Sparky! Whale tail! SO COOL. How much did you end up seeing the whale, did you go watching or was it just there?
I have been physically unable to complain about cold weather since moving from Fairbanks, where I lived during their coldest month on record (January 1989).
60 below for 5 days straight, and they didn't even cancel school until the last day, when the buses finally gave up the ghost. Bastards.
Duuuuude. Alaska's State motto could be along the lines of: We're Not Nuts, Honest.
I'm just confused by people boycotting stores for not having Christmas stuff. They're arguing for a more commercialized Christmas?
I know, right! Oy.
Oh no, this won't be the last jab of pain. That one's going to come when she tells me she's pregnant. I'm not even going to pretend I'll be ready for that one. That will hurt big time.
Sighhhh....
oh, alRIGHT... knock me up if it'll make you feel better...
t eyeroll
Everybody suggest one book they love that was published before 1923.
Tess of the D'ubervilles
North of Boston by Robert Frost.
I so need to read this. We read a bit for my creative writing class last Spring, and I just loved it. Forgot about it until now, though.
t whine
I am feeling very burnt out and exhausted. Tom is concerned that I'll get stressed, but I am so far from stressed it's alarming. I'm very "And somehow, I just can't seem to care" about it all-slammed at work, school, and holiday stuff. I just want to sob in exhaustion and sleep for about a week straight. Also, not to get too personal, but I'd
like to be able to have enough energy to have sex.
t /whine
Sorry.
And in other religiious-right complaints, they feel W. has fallen from his evangelical status because the White House cards say "Happy Holidays".

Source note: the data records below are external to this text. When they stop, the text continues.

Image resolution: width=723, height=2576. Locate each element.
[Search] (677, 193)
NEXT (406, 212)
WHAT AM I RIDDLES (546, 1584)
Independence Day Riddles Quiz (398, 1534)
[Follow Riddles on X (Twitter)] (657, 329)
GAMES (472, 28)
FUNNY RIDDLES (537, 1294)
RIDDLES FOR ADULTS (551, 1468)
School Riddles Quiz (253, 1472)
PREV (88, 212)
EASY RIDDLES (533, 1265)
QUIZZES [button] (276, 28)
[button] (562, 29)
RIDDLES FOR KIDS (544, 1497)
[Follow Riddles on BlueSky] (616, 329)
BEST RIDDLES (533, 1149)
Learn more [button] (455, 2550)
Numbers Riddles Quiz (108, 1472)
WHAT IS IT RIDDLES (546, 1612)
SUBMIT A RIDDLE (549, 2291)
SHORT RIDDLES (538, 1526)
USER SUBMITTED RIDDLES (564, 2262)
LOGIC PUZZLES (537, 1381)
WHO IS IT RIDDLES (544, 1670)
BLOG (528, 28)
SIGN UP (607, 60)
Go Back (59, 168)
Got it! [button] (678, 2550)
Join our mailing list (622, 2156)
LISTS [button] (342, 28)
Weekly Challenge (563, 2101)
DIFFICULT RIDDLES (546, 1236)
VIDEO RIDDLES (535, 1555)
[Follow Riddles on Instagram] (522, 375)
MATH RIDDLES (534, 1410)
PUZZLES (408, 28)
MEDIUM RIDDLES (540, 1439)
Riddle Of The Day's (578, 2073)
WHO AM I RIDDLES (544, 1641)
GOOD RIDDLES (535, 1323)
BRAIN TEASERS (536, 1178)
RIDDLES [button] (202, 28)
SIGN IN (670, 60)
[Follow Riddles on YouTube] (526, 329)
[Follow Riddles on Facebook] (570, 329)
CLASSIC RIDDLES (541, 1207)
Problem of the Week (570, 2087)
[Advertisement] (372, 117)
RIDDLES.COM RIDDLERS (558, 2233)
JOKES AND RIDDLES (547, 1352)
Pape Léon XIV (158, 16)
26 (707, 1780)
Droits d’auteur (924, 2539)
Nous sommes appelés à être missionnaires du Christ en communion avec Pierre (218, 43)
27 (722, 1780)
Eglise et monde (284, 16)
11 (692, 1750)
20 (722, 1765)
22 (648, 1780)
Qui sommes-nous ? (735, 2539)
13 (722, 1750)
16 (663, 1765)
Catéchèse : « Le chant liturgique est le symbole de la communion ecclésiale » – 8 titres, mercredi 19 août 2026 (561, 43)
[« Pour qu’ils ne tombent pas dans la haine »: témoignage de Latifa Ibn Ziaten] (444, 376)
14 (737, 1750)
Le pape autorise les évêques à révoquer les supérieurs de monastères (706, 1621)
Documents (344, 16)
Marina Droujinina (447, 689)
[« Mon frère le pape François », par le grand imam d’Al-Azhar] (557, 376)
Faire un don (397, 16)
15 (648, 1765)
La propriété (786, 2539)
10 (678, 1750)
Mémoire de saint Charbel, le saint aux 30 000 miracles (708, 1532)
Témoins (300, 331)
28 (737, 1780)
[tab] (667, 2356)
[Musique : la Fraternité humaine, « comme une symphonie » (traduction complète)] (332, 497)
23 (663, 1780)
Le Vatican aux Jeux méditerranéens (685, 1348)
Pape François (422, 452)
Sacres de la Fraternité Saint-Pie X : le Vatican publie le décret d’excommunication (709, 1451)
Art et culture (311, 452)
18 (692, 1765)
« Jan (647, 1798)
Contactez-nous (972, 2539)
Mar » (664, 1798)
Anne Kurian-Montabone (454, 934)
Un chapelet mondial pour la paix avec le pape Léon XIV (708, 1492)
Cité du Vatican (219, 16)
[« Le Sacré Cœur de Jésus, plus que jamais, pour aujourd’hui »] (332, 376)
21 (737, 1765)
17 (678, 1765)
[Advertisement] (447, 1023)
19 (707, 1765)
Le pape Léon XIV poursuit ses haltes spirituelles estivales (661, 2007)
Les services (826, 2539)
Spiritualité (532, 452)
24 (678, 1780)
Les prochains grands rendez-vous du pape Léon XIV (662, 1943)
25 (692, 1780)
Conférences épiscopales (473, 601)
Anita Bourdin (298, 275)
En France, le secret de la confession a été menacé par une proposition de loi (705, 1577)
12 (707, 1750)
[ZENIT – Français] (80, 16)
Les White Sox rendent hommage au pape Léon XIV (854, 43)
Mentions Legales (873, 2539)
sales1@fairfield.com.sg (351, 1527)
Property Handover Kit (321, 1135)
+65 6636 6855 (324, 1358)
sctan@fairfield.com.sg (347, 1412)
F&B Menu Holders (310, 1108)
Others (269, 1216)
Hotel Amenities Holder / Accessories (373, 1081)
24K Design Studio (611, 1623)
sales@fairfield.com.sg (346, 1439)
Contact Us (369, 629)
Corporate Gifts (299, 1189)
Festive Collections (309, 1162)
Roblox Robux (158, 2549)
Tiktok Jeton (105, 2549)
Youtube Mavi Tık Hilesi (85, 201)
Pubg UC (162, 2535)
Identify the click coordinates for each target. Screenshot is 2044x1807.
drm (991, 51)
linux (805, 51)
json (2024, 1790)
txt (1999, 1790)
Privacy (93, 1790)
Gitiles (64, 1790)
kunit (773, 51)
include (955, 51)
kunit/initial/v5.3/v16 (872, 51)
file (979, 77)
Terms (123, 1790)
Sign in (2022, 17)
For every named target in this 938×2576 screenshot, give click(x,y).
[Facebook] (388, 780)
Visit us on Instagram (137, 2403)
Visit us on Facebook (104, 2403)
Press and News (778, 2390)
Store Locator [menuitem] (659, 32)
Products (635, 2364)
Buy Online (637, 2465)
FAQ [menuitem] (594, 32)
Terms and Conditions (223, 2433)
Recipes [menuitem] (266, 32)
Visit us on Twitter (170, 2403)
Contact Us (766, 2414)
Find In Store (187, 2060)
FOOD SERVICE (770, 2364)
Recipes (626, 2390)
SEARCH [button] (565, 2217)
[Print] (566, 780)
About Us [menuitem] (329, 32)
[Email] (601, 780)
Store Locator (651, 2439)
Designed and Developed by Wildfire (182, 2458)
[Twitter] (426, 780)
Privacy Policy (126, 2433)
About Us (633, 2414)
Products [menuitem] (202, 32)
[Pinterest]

Today my boss is taking my team out to PF Changs for late lunch/early dinner. I like the folks on my team, but social time with them....oh fun. *cough*
{{{{{{{{{{Nora}}}}}}}}}}}
Nora, I feel like wrapping you up in a blanket and giving you cocoa. Or at least finding a hot tub. I wish you lived closer so we could get together and try to overcome schoolwork-related apathy together. I have a presentation, a paper, and a final next week, and I'm feeling like... eh.
And in other religiious-right complaints, they feel W. has fallen from his evangelical status because the White House cards say "Happy Holidays".
This controvery just keeps making me laugh and laugh like a stupid person. I mean, talk about priorities being out of whack.
Yeah, I'm full of Teh ...Eh.
Except in this case, the stupid people aren't laughing.